Concernant le critère de la nécessité, la juge Narang a estimé que, puisque M. Paquin s'était engagé à retirer toutes les réclamations pour troubles psychologiques et pertes de revenus, l'état physique ou mental du demandeur n'était plus au cœur du litige. Le recours se concentre désormais sur le préjudice moral découlant de l'injuste privation de liberté elle-même, et non sur un trouble psychologique.

Quant au critère de la justification, la Cour supérieure a noté que le PGQ disposait déjà d'une abondance de documents sur le demandeur accumulés au fil des ans, incluant des rapports d'évaluation psychologique et psychiatrique datant des années 90.
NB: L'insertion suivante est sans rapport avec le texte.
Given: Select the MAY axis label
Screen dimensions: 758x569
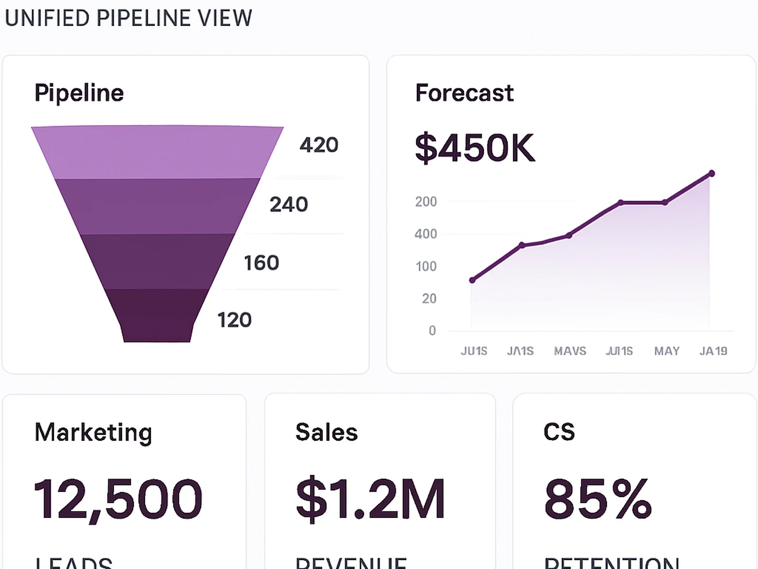Looking at the screenshot, I should [x=667, y=351].
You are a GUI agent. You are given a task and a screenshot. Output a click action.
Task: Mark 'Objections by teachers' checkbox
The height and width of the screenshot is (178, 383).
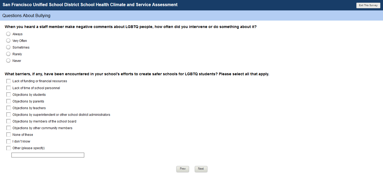(x=9, y=108)
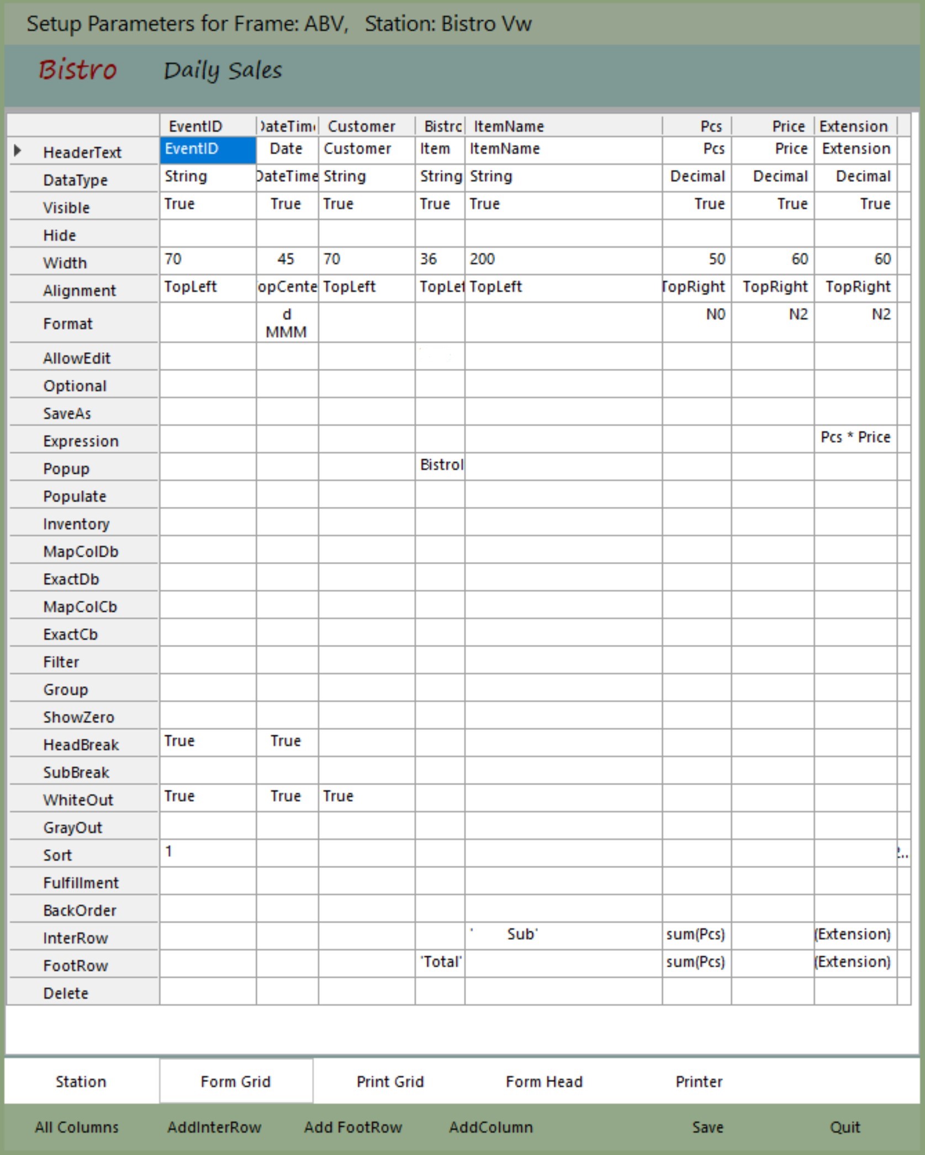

Compte tenu de cette documentation existante et de l'absence de réclamation pour dommages psychologiques futurs, le PGQ n'a pas réussi à démontrer qu'un examen actuel était indispensable pour que son expert puisse produire un rapport, a statué la juge Narang.

L'ordonnance a donc été rejetée. La Cour supérieure a donné au PGQ 21 jours pour communiquer l’expertise qu'il produira malgré le refus d'examen.

Le PGQ et la Ville de Montréal ont aussi essuyé un revers en août dernier lorsque la Cour supérieure a, malgré leur opposition, autorisé Claude Paquin à interroger un témoin mourant, l'ex-policier Pierre Sangollo, pour obtenir des réponses sur les événements ayant mené à son incarcération injustifiée.